A geek or a nerd glaring at a green tinted computer screen used to be the visual that defined the action of hacking into secure electronics. Every movie ran with that concept whenever they needed to depict a hacker. Looks like those days are a goner as things have gotten a lot more physical.
Ex-army man attack
On 17th February, The Register reported hardware hacker Christopher Tarkovsky’s successful hack into an Infineon SLE 66PE. The SLE 66PE is a micro controller that the Trusted Platform Module (TPM) (we earlier covered it here) designation of security.
How did the former US Army computer-security specialist do it? He physically dissected the controller and used focused ion beam workstation to view the chip in the nanometer scale. He then proceeded to manipulate its individual wires using microscopic needles to get through all the security countermeasures — both physical and software. It would not be wrong to say that he performed surgery on the poor security chip.
This is not to say the chip was not secure. The Register reports, “What he found was a chip that was locked down with multiple levels of defenses. Optical sensors, for instance, were designed to detect ambient light from luminous sources. And a wire mesh that covered the microcontroller was aimed at disabling the chip should any of its electrical circuits be disturbed.”
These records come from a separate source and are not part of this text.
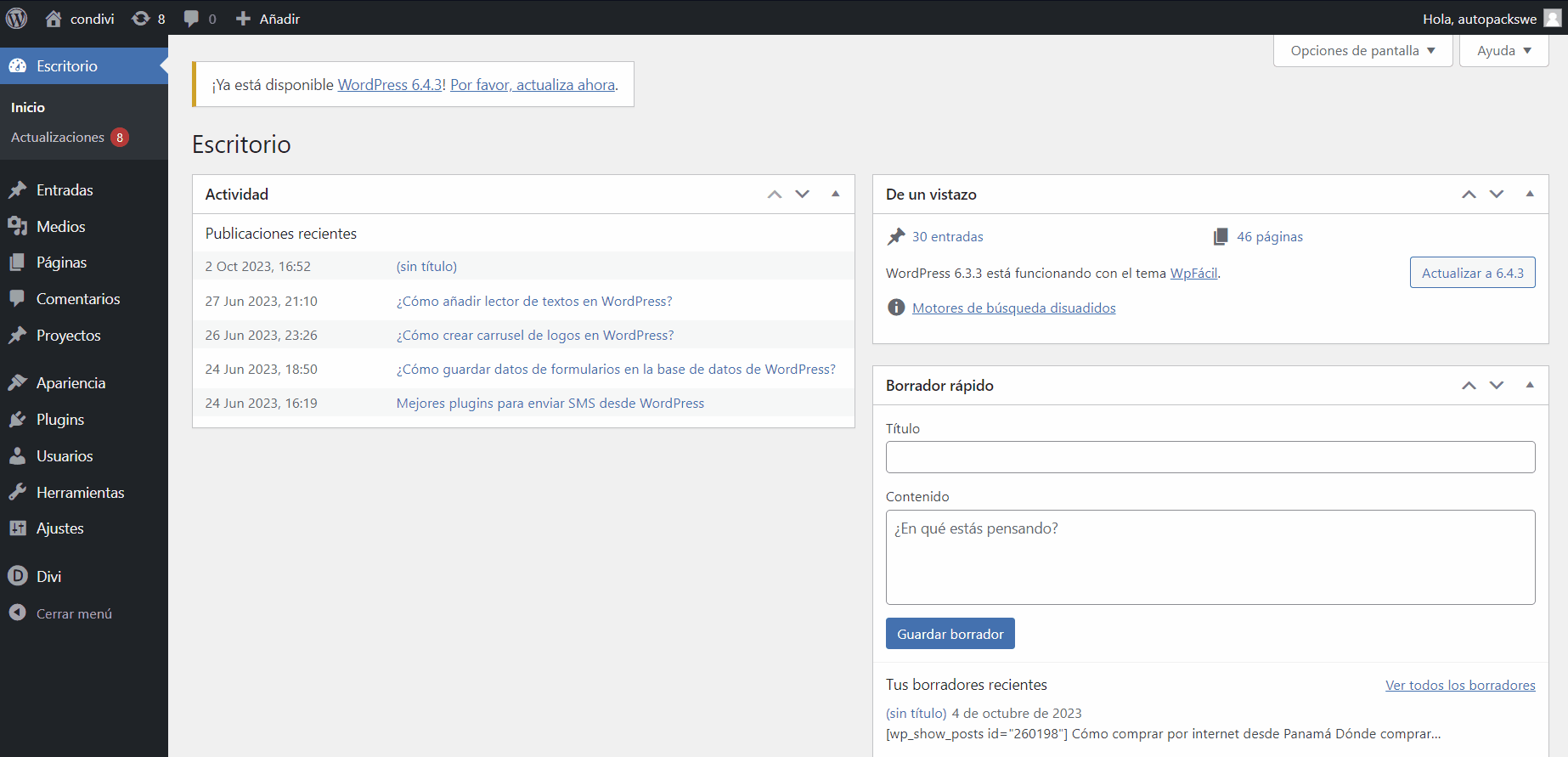Click the Título input field
The height and width of the screenshot is (757, 1568).
(x=1210, y=457)
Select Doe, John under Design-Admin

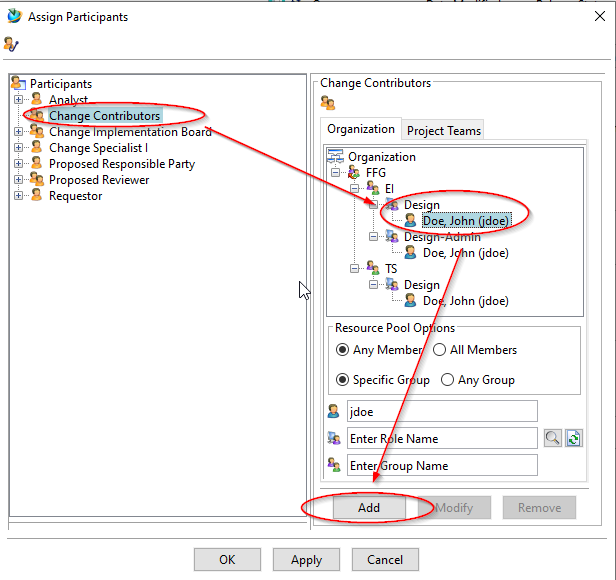point(465,253)

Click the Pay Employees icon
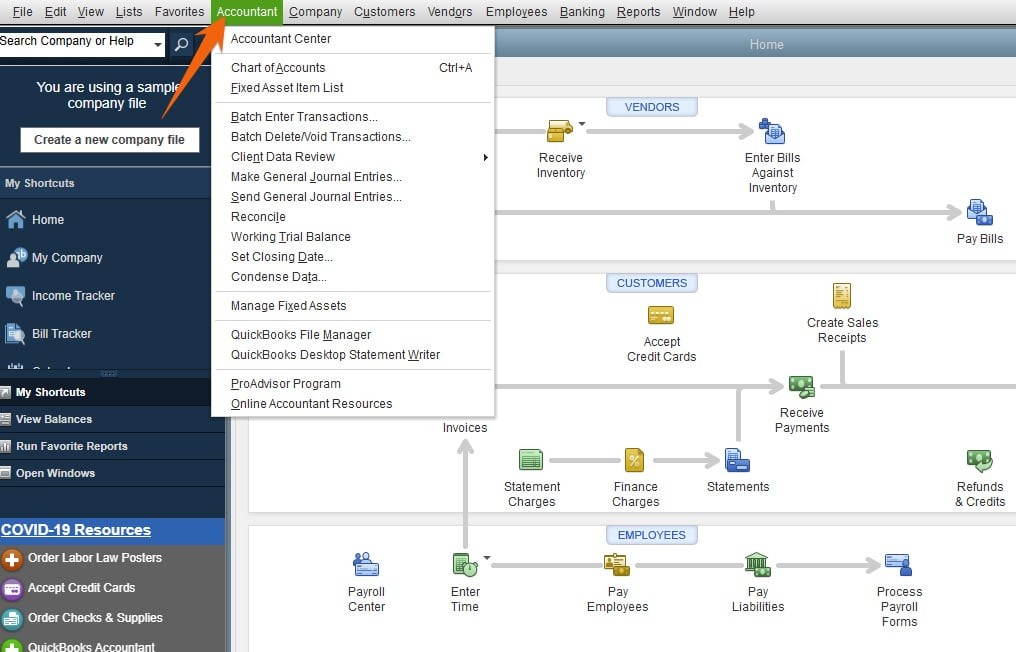[617, 565]
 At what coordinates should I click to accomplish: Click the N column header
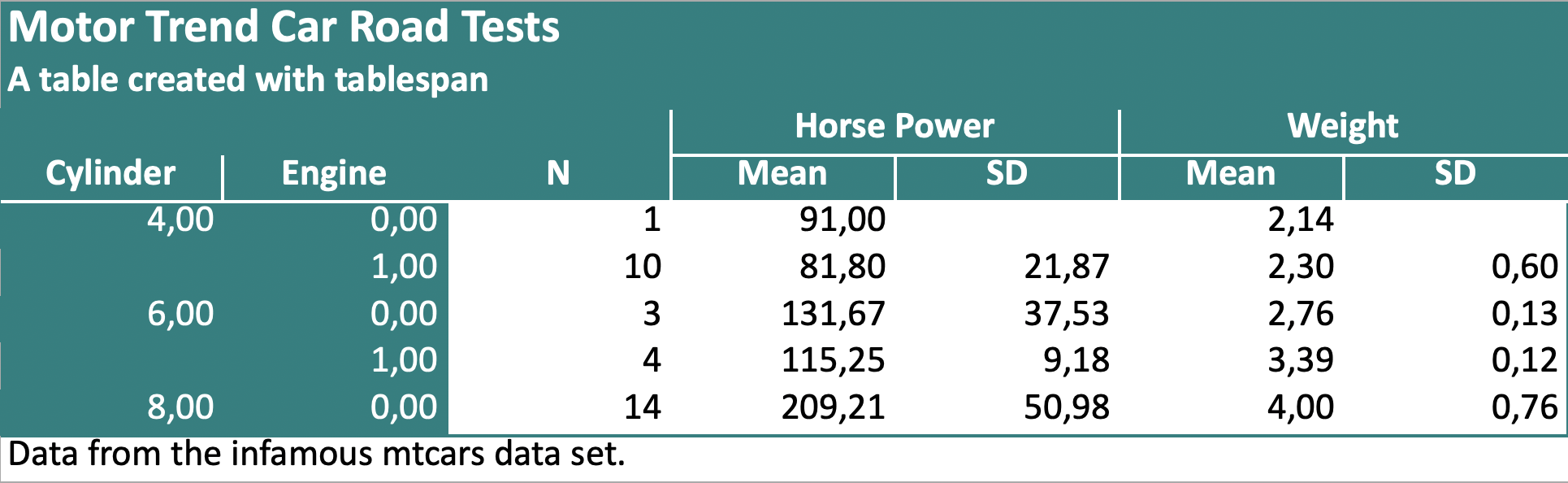(x=558, y=173)
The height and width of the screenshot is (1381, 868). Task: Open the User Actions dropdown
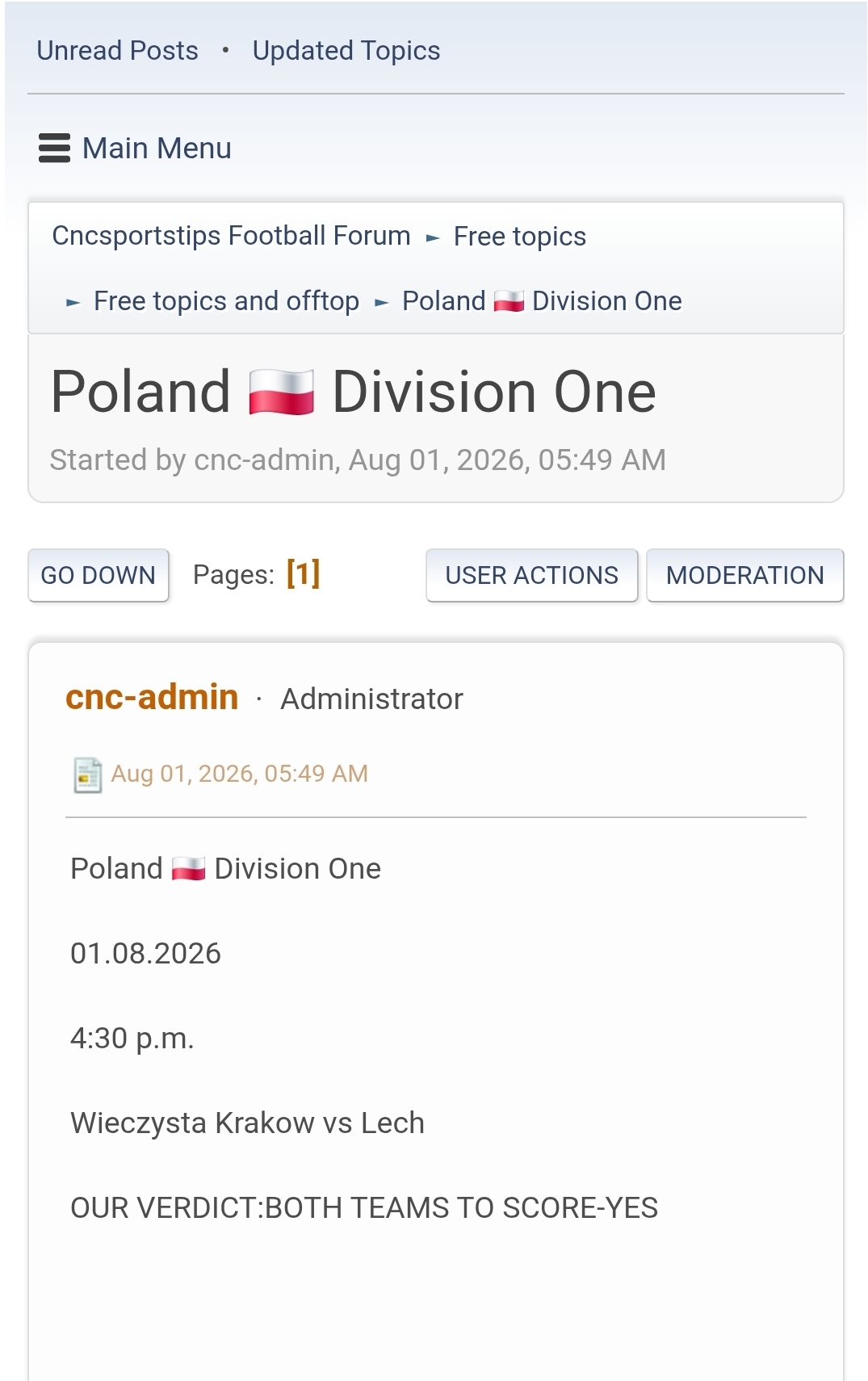532,575
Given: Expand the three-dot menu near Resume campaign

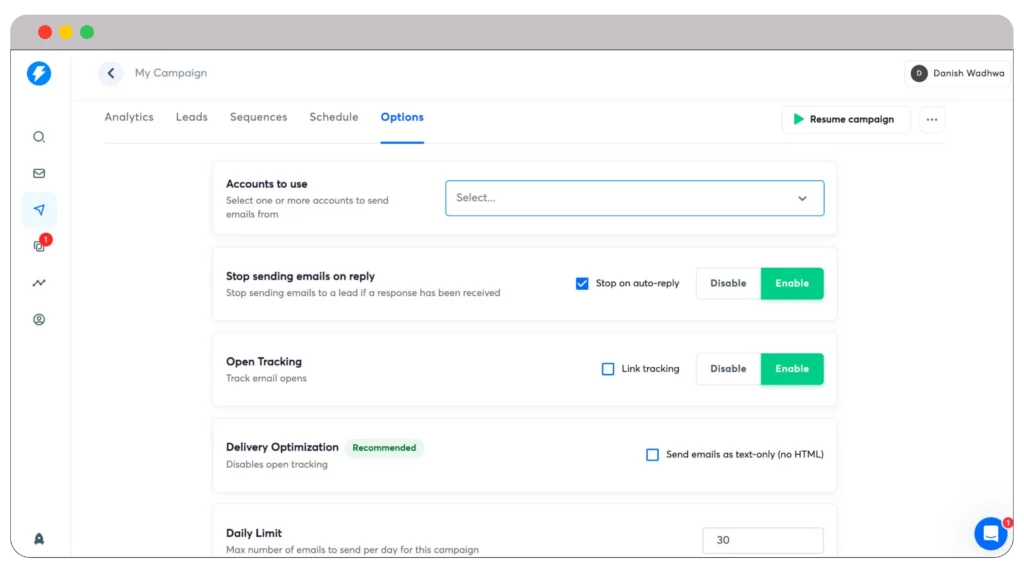Looking at the screenshot, I should [x=932, y=119].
Edward Snowden reveals other secrets
A few days after the The Register’s report, ABC News reported that Edward Snowden explained how it is also possible to de-capsulate the chip of a device to allow it to be examined on a microscopic level for potential weaknesses that cane exploited. It is believed that this is one of the ways in which the Apple device current being the subject of an FBI investigation could be hacked into.
ABC News explains in more details of how this process could be carried out:
The idea is to take the chip from the iPhone, use a strong acid to remove the chip’s encapsulation, and then physically, very carefully drill down into the chip itself using a focused ion beam.
The hacker could, micron by micron, attempt to expose the portion of the chip containing exactly that data. The hacker would then place infinitesimally small “probes” at the target spot on the chip and read out, literally bit by bit, the UID data. The same process would then be used to extract data for the algorithm that the phone normally uses to “tangle” the UID and the user’s passkey to create the key that actually unlocks the phone.